Records drawn from a dataset
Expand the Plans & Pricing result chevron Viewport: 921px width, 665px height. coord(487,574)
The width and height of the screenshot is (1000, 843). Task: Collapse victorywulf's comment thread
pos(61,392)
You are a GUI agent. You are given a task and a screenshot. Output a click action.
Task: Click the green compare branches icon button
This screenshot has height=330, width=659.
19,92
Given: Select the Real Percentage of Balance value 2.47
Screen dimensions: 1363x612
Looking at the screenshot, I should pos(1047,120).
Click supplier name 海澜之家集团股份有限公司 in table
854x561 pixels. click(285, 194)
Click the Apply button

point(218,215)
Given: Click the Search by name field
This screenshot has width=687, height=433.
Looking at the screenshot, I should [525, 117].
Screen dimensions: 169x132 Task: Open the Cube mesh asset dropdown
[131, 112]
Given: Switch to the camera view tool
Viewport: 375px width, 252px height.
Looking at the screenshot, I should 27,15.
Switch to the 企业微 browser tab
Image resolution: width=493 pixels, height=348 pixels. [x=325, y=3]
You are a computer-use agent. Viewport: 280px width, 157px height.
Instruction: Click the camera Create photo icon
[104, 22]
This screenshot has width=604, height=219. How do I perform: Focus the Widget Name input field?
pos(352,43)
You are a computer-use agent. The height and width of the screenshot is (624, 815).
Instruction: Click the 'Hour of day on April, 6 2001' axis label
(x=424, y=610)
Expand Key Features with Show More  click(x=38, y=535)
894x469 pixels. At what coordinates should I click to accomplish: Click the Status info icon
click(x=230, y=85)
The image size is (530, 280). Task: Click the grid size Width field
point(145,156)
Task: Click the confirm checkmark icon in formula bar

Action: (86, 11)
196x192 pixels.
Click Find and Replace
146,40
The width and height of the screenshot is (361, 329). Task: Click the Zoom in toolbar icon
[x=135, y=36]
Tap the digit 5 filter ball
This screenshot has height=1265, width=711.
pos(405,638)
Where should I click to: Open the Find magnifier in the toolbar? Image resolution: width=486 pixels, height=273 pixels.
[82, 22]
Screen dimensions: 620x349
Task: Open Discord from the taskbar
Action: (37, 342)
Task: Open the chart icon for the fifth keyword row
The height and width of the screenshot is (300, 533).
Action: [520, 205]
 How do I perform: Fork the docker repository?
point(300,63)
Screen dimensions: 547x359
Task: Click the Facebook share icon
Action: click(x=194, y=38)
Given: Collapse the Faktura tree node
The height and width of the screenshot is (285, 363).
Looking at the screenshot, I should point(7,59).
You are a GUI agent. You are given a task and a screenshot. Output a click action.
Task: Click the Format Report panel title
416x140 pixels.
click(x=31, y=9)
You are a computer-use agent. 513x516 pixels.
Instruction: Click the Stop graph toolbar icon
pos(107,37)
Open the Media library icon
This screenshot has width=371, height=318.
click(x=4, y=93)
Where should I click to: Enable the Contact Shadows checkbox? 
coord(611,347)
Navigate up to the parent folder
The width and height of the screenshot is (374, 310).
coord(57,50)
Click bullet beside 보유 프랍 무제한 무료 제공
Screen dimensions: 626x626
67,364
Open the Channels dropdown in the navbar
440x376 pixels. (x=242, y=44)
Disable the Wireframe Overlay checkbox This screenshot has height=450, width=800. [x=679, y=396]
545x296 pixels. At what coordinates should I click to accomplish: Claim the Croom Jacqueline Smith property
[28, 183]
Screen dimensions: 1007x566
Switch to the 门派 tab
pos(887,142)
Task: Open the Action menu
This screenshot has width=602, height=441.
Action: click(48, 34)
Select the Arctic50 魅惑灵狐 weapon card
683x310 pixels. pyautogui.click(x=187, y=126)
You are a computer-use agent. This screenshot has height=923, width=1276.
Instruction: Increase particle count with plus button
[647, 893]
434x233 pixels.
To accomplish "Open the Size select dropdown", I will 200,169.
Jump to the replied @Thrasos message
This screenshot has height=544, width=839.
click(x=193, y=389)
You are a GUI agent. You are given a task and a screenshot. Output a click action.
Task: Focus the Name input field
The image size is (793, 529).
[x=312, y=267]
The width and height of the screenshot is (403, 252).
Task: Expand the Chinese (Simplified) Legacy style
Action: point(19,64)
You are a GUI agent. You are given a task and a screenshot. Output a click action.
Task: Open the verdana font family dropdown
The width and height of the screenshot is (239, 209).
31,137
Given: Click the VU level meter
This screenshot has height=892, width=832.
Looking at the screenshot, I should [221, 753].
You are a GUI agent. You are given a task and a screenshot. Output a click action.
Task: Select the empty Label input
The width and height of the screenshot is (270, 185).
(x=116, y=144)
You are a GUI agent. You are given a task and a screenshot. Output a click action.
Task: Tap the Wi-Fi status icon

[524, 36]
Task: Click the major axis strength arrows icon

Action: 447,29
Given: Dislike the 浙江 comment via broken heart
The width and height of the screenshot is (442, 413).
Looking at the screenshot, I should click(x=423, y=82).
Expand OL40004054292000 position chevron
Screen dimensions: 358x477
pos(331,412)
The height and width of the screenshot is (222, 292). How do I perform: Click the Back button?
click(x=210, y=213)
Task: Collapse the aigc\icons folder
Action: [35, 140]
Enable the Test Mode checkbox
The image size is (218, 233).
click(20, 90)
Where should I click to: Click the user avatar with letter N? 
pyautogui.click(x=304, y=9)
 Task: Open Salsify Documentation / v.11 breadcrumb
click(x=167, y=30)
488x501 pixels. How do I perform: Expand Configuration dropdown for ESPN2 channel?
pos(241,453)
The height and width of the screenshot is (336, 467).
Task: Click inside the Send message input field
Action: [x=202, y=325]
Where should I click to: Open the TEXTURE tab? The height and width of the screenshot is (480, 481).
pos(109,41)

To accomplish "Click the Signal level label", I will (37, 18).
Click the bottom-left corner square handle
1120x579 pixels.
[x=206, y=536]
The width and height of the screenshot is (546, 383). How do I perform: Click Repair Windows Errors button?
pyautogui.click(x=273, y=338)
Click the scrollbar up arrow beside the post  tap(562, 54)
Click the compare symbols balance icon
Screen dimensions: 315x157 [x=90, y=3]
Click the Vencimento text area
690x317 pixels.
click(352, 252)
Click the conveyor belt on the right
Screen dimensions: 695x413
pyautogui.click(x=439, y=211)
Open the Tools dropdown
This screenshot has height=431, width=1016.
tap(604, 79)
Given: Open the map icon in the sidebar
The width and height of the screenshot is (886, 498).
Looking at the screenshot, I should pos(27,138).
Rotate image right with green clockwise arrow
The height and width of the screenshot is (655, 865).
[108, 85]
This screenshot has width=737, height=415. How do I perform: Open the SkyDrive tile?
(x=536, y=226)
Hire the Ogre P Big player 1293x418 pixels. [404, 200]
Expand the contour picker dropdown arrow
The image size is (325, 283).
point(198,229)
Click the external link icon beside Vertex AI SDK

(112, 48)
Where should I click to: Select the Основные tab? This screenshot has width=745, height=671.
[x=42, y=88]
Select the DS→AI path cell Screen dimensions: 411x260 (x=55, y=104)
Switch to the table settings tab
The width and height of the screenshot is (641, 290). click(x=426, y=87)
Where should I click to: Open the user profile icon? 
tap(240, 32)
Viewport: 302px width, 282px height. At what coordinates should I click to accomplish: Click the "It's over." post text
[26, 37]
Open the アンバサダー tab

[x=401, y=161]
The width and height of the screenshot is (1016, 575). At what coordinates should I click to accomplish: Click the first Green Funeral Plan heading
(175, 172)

[Exercise goal] Retype all the data verbatim.

[Problem solution]
Expand the Plans & Pricing result chevron Viewport: 921px width, 665px height. coord(487,574)
The width and height of the screenshot is (1000, 843). Task: Collapse victorywulf's comment thread
pos(61,392)
You are a GUI agent. You are given a task and a screenshot. Output a click action.
Task: Click the green compare branches icon button
This screenshot has height=330, width=659.
19,92
Given: Select the Real Percentage of Balance value 2.47
Screen dimensions: 1363x612
Looking at the screenshot, I should pos(1047,120).
Click supplier name 海澜之家集团股份有限公司 in table
854x561 pixels. click(285, 194)
Click the Apply button

point(218,215)
Given: Click the Search by name field
This screenshot has width=687, height=433.
Looking at the screenshot, I should [525, 117].
Screen dimensions: 169x132 Task: Open the Cube mesh asset dropdown
[131, 112]
Given: Switch to the camera view tool
Viewport: 375px width, 252px height.
Looking at the screenshot, I should 27,15.
Switch to the 企业微 browser tab
Image resolution: width=493 pixels, height=348 pixels. [x=325, y=3]
You are a computer-use agent. Viewport: 280px width, 157px height.
Instruction: Click the camera Create photo icon
[104, 22]
This screenshot has width=604, height=219. How do I perform: Focus the Widget Name input field?
pos(352,43)
You are a computer-use agent. The height and width of the screenshot is (624, 815).
Instruction: Click the 'Hour of day on April, 6 2001' axis label
(x=424, y=610)
Expand Key Features with Show More  click(x=38, y=535)
894x469 pixels. At what coordinates should I click to accomplish: Click the Status info icon
click(x=230, y=85)
The image size is (530, 280). Task: Click the grid size Width field
point(145,156)
Task: Click the confirm checkmark icon in formula bar

Action: (86, 11)
196x192 pixels.
Click Find and Replace
146,40
The width and height of the screenshot is (361, 329). Task: Click the Zoom in toolbar icon
[x=135, y=36]
Tap the digit 5 filter ball
This screenshot has height=1265, width=711.
pos(405,638)
Where should I click to: Open the Find magnifier in the toolbar? Image resolution: width=486 pixels, height=273 pixels.
[82, 22]
Screen dimensions: 620x349
Task: Open Discord from the taskbar
Action: (37, 342)
Task: Open the chart icon for the fifth keyword row
The height and width of the screenshot is (300, 533).
Action: [520, 205]
 How do I perform: Fork the docker repository?
point(300,63)
Screen dimensions: 547x359
Task: Click the Facebook share icon
Action: click(x=194, y=38)
Given: Collapse the Faktura tree node
The height and width of the screenshot is (285, 363).
Looking at the screenshot, I should point(7,59).
You are a GUI agent. You are given a task and a screenshot. Output a click action.
Task: Click the Format Report panel title
416x140 pixels.
click(x=31, y=9)
You are a computer-use agent. 513x516 pixels.
Instruction: Click the Stop graph toolbar icon
pos(107,37)
Open the Media library icon
This screenshot has width=371, height=318.
click(x=4, y=93)
Where should I click to: Enable the Contact Shadows checkbox? 
coord(611,347)
Navigate up to the parent folder
The width and height of the screenshot is (374, 310).
coord(57,50)
Click bullet beside 보유 프랍 무제한 무료 제공
Screen dimensions: 626x626
67,364
Open the Channels dropdown in the navbar
440x376 pixels. (x=242, y=44)
Disable the Wireframe Overlay checkbox This screenshot has height=450, width=800. [x=679, y=396]
545x296 pixels. At what coordinates should I click to accomplish: Claim the Croom Jacqueline Smith property
[28, 183]
Screen dimensions: 1007x566
Switch to the 门派 tab
pos(887,142)
Task: Open the Action menu
This screenshot has width=602, height=441.
Action: click(48, 34)
Select the Arctic50 魅惑灵狐 weapon card
683x310 pixels. pyautogui.click(x=187, y=126)
You are a computer-use agent. This screenshot has height=923, width=1276.
Instruction: Increase particle count with plus button
[647, 893]
434x233 pixels.
To accomplish "Open the Size select dropdown", I will 200,169.
Jump to the replied @Thrasos message
This screenshot has height=544, width=839.
click(x=193, y=389)
You are a GUI agent. You are given a task and a screenshot. Output a click action.
Task: Focus the Name input field
The image size is (793, 529).
[x=312, y=267]
The width and height of the screenshot is (403, 252).
Task: Expand the Chinese (Simplified) Legacy style
Action: point(19,64)
You are a GUI agent. You are given a task and a screenshot. Output a click action.
Task: Open the verdana font family dropdown
The width and height of the screenshot is (239, 209).
31,137
Given: Click the VU level meter
This screenshot has height=892, width=832.
Looking at the screenshot, I should [221, 753].
You are a GUI agent. You are given a task and a screenshot. Output a click action.
Task: Select the empty Label input
The width and height of the screenshot is (270, 185).
(x=116, y=144)
You are a GUI agent. You are given a task and a screenshot. Output a click action.
Task: Tap the Wi-Fi status icon

[524, 36]
Task: Click the major axis strength arrows icon

Action: 447,29
Given: Dislike the 浙江 comment via broken heart
The width and height of the screenshot is (442, 413).
Looking at the screenshot, I should click(x=423, y=82).
Expand OL40004054292000 position chevron
Screen dimensions: 358x477
pos(331,412)
The height and width of the screenshot is (222, 292). How do I perform: Click the Back button?
click(x=210, y=213)
Task: Collapse the aigc\icons folder
Action: [35, 140]
Enable the Test Mode checkbox
The image size is (218, 233).
click(20, 90)
Where should I click to: Click the user avatar with letter N? 
pyautogui.click(x=304, y=9)
 Task: Open Salsify Documentation / v.11 breadcrumb
click(x=167, y=30)
488x501 pixels. How do I perform: Expand Configuration dropdown for ESPN2 channel?
pos(241,453)
The height and width of the screenshot is (336, 467).
Task: Click inside the Send message input field
Action: [x=202, y=325]
Where should I click to: Open the TEXTURE tab? The height and width of the screenshot is (480, 481).
pos(109,41)

To accomplish "Click the Signal level label", I will (37, 18).
Click the bottom-left corner square handle
1120x579 pixels.
[x=206, y=536]
The width and height of the screenshot is (546, 383). How do I perform: Click Repair Windows Errors button?
pyautogui.click(x=273, y=338)
Click the scrollbar up arrow beside the post  tap(562, 54)
Click the compare symbols balance icon
Screen dimensions: 315x157 [x=90, y=3]
Click the Vencimento text area
690x317 pixels.
click(352, 252)
Click the conveyor belt on the right
Screen dimensions: 695x413
pyautogui.click(x=439, y=211)
Open the Tools dropdown
This screenshot has height=431, width=1016.
tap(604, 79)
Given: Open the map icon in the sidebar
The width and height of the screenshot is (886, 498).
Looking at the screenshot, I should pos(27,138).
Rotate image right with green clockwise arrow
The height and width of the screenshot is (655, 865).
[108, 85]
This screenshot has width=737, height=415. How do I perform: Open the SkyDrive tile?
(x=536, y=226)
Hire the Ogre P Big player 1293x418 pixels. [404, 200]
Expand the contour picker dropdown arrow
The image size is (325, 283).
point(198,229)
Click the external link icon beside Vertex AI SDK

(112, 48)
Where should I click to: Select the Основные tab? This screenshot has width=745, height=671.
[x=42, y=88]
Select the DS→AI path cell Screen dimensions: 411x260 (x=55, y=104)
Switch to the table settings tab
The width and height of the screenshot is (641, 290). click(x=426, y=87)
Where should I click to: Open the user profile icon? 
tap(240, 32)
Viewport: 302px width, 282px height. At what coordinates should I click to accomplish: Click the "It's over." post text
[26, 37]
Open the アンバサダー tab

[x=401, y=161]
The width and height of the screenshot is (1016, 575). At what coordinates should I click to accomplish: Click the first Green Funeral Plan heading
(175, 172)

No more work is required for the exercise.